A few seconds later and the shutter fires. Now I have an image I can look at, dissect, etc. which gives me a reference for fine-tuning the lighting, the composition and everything else. I might go back and forth to the camera a handful of times doing an iterative process of correcting and verifying, correcting and verifying, until I am satisfied that what I've done will work for the job.

I leave all the lights on while waiting for the subject to arrive. I want the room to appear as it will be throughout the interview. No changes = less resistance.  Once we've got the tech set I do one more self-timer shot to double check all the final adjustments and then switch the camera over to video capture.

Lots of people work with crews of three or four (or more) people. I dislike having lots of people on sets. There are too many places for our subjects to look; too many eyelines, too many distractions. Certainly I'll bring along enough people to help if there are lots of moves to be made, lots of gear to be transported, and lots of things happening almost simultaneously, but I think a lot of photo and video shoots are wildly overpopulated by "staff" and that photographers and videographers are fooling themselves if they think having a bustling entourage is always helpful. A full room diminishes your hopes for any sort of intimacy or connection with your subject.
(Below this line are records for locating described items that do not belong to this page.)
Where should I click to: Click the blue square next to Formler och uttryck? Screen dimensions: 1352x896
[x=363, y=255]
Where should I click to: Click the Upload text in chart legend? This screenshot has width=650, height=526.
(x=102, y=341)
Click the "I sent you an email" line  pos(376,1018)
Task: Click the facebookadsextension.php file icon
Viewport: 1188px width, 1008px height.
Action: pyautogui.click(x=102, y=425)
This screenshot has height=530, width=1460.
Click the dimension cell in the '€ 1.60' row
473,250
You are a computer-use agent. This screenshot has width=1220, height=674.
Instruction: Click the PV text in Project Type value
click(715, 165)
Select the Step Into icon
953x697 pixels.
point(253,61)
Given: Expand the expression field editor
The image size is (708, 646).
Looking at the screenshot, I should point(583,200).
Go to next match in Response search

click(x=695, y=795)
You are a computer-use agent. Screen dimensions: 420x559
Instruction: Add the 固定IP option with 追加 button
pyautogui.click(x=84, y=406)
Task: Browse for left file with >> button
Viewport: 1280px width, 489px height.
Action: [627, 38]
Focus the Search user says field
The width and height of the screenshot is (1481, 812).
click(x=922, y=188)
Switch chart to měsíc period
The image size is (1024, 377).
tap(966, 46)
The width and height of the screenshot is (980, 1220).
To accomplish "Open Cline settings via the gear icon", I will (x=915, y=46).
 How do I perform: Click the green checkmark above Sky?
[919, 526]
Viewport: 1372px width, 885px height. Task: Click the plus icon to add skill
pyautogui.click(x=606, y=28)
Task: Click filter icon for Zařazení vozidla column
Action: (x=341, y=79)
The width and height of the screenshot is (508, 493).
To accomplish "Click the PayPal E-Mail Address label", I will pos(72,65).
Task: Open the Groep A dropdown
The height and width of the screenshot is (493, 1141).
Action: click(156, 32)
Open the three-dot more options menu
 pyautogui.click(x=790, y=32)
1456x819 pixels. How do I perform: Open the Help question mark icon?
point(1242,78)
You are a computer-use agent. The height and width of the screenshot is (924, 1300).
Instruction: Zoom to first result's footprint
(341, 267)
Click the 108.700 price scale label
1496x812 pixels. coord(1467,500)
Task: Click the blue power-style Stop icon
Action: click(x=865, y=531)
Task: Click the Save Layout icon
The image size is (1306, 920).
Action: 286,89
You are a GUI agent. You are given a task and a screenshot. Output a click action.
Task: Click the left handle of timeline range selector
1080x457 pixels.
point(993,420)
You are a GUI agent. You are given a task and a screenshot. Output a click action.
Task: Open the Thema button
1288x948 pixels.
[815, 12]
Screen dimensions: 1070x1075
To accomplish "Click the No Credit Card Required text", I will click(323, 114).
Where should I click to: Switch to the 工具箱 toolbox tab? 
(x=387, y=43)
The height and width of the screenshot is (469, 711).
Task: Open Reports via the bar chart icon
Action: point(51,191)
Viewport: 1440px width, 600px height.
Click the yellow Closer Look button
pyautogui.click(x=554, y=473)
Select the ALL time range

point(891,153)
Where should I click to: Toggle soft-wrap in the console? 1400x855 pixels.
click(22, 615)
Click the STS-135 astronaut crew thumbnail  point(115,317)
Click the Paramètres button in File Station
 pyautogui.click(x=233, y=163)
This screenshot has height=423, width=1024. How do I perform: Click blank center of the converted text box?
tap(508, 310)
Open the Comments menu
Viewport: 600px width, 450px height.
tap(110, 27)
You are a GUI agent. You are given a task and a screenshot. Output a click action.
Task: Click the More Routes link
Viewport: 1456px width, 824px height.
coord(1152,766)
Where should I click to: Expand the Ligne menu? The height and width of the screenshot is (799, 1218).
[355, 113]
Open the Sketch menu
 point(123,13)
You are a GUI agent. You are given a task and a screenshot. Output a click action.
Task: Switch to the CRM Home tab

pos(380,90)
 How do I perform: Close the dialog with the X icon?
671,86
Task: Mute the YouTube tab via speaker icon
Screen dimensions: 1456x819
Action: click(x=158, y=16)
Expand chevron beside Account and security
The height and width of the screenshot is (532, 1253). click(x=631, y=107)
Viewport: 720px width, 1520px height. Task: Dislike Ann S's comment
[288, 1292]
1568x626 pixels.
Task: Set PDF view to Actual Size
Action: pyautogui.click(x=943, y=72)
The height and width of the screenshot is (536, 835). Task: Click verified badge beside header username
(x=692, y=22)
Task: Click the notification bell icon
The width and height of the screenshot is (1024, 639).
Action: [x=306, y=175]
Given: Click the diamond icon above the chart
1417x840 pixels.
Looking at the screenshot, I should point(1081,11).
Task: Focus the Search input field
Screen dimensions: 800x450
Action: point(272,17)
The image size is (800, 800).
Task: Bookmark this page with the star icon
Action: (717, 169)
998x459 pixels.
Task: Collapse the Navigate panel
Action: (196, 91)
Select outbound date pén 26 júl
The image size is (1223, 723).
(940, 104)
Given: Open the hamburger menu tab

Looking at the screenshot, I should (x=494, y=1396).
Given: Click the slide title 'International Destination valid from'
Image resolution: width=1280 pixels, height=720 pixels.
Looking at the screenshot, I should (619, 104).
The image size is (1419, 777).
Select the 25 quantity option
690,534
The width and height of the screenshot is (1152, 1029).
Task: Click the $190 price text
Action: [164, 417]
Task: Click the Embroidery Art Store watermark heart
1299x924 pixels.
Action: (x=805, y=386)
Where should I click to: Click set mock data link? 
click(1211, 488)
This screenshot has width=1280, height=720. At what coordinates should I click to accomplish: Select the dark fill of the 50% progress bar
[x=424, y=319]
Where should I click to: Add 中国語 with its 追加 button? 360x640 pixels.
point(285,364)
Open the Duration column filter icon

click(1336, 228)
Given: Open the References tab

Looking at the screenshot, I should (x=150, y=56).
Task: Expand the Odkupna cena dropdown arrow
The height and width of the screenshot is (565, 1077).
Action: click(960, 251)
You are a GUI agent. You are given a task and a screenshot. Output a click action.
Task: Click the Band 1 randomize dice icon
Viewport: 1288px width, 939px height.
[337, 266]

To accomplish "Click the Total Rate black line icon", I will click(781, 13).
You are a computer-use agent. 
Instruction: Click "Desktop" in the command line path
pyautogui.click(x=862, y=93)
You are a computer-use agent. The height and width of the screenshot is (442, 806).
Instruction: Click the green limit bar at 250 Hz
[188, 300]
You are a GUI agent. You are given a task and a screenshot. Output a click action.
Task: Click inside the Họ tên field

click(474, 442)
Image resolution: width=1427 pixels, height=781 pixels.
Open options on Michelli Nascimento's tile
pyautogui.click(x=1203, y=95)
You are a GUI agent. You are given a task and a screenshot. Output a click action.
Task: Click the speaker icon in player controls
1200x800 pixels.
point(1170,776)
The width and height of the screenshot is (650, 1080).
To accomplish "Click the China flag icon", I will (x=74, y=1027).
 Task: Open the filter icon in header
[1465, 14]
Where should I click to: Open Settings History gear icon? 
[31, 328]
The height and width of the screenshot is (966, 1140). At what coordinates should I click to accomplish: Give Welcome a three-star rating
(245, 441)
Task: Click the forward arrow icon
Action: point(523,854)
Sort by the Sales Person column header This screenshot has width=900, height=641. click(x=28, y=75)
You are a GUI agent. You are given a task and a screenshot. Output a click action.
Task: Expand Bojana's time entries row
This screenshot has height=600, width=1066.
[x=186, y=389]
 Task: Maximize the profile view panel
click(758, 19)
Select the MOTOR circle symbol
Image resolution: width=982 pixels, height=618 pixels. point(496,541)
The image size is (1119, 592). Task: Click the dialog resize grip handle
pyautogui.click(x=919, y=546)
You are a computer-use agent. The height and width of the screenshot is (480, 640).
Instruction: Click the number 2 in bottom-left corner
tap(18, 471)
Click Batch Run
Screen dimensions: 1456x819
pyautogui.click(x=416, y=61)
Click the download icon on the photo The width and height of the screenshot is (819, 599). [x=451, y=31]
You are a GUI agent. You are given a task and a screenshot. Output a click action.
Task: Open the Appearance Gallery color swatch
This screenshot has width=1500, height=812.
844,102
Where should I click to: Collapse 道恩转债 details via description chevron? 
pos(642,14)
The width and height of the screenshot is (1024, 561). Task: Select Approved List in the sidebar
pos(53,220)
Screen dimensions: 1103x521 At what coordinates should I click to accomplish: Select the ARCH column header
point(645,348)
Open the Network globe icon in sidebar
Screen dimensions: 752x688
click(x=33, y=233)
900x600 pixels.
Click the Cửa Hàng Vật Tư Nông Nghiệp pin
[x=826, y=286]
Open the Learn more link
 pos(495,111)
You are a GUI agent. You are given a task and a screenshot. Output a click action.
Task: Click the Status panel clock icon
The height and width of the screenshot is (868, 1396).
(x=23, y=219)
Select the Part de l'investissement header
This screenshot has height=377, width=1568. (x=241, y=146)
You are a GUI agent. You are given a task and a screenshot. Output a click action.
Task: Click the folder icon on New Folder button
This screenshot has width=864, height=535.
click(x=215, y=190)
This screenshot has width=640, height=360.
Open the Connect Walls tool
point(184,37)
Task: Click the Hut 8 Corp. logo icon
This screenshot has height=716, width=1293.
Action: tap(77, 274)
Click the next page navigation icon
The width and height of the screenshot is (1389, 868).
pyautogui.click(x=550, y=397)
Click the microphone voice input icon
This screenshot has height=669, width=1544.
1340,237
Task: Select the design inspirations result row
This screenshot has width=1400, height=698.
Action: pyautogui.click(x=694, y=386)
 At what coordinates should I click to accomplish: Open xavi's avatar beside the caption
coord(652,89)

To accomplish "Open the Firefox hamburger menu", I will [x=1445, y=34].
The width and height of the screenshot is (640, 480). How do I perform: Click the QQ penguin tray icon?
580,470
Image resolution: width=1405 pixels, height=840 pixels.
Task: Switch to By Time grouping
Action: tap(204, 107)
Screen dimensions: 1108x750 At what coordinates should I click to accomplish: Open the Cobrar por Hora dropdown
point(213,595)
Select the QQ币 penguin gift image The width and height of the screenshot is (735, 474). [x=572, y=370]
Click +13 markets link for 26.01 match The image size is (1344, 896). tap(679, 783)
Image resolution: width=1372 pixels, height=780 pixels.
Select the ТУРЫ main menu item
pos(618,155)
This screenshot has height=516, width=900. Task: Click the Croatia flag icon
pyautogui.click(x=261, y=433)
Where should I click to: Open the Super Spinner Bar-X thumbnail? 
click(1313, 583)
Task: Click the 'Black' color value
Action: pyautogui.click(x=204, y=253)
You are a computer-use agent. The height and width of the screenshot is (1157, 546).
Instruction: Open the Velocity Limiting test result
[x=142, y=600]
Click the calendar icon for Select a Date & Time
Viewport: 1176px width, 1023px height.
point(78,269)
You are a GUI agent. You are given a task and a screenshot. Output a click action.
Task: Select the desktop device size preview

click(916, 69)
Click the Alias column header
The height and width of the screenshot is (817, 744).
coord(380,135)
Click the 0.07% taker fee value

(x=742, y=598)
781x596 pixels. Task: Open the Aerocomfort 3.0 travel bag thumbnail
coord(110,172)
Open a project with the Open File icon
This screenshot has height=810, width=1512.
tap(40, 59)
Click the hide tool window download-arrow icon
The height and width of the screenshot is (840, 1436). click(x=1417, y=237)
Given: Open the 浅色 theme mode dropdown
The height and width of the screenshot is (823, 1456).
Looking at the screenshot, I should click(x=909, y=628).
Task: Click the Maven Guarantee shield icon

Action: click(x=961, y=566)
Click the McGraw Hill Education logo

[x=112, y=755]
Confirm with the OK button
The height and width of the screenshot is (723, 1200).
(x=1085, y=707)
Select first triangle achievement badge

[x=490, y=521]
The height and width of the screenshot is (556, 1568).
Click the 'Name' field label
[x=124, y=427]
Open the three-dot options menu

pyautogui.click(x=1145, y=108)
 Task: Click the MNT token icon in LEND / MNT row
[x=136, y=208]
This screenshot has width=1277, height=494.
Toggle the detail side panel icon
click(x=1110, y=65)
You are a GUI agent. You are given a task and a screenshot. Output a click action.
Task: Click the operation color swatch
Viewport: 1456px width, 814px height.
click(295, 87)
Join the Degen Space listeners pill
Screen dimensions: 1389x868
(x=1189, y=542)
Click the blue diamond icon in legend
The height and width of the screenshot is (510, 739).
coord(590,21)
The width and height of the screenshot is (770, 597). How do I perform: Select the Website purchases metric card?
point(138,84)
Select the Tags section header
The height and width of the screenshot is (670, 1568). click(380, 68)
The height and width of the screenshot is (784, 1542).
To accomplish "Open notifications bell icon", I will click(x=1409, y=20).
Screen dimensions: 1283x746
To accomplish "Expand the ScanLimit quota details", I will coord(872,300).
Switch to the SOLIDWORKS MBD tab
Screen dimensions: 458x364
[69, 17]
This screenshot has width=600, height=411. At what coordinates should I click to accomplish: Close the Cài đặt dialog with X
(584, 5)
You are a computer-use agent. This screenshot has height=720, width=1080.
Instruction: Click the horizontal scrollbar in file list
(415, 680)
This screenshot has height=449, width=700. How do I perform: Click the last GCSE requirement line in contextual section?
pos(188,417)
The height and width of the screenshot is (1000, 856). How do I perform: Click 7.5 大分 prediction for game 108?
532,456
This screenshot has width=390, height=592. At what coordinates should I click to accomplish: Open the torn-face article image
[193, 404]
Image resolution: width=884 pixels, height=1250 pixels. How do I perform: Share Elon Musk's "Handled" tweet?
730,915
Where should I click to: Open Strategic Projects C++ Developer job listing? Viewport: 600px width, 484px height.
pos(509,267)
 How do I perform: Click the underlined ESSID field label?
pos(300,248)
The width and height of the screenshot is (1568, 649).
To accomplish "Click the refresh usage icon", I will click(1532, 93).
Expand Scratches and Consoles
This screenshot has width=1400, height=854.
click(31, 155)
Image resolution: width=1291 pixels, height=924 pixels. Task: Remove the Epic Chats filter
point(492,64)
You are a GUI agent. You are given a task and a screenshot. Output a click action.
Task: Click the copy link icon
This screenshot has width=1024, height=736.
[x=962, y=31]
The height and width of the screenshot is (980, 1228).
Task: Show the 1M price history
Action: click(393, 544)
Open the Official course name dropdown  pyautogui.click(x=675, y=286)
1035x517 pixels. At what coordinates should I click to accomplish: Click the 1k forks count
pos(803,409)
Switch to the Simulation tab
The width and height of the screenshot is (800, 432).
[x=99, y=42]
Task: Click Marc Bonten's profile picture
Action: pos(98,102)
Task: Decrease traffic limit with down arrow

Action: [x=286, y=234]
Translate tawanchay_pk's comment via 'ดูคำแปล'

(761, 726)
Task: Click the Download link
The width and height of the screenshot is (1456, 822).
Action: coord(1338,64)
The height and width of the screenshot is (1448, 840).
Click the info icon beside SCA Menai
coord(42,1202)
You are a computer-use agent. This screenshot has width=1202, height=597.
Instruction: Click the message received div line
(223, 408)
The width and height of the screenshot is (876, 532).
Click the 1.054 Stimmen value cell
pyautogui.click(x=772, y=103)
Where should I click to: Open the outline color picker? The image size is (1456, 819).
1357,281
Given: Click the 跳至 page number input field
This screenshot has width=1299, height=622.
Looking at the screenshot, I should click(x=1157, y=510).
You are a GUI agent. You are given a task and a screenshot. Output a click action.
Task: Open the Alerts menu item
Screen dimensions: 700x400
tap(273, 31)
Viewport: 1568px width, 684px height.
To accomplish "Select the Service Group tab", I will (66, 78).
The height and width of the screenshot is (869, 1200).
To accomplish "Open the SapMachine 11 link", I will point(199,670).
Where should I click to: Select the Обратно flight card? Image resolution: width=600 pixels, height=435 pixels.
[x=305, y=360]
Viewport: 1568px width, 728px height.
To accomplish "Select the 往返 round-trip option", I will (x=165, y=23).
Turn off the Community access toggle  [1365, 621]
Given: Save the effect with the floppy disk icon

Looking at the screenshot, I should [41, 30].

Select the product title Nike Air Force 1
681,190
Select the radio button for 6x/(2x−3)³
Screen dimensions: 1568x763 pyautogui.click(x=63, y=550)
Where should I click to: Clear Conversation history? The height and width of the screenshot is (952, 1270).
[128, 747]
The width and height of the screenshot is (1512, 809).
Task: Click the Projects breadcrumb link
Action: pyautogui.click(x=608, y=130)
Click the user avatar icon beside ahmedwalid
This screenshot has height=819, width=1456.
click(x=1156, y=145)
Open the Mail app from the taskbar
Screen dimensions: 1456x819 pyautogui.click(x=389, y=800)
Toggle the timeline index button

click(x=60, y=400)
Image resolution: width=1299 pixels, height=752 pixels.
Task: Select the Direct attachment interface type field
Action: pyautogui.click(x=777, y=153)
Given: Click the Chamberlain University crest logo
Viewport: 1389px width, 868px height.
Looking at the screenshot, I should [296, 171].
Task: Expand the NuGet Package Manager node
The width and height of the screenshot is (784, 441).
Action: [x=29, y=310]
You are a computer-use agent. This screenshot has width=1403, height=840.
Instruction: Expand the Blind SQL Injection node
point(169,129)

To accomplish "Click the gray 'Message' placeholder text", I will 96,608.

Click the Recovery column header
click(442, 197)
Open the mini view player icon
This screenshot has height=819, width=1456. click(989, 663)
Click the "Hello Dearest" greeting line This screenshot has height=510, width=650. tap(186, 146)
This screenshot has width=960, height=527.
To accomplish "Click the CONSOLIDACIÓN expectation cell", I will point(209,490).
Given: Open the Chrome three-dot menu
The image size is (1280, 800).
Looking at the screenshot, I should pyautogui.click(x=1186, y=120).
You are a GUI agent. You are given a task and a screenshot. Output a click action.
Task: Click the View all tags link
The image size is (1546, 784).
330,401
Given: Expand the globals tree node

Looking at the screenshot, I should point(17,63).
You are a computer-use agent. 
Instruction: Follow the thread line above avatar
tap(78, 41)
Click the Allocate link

This is why the self-timer is an integral part of my set up. It allows me to have control over the look and feel of my lighting and composition without the need for a bevy of warm bodies wandering about the sets.

The way I like to work is very dependent on one thing in particular: I want all the set up, the sausage making, to happen before my subject(s) steps into the room. An actor, model or real life human should be able to walk into your shooting environment, find their mark and do their part of the job without waiting for you to get ready. I guarantee that this sort of pre-production makes everyone happier.

Self-timer. Set lighting. Composition.  Finally, a constructive use for the "selfie."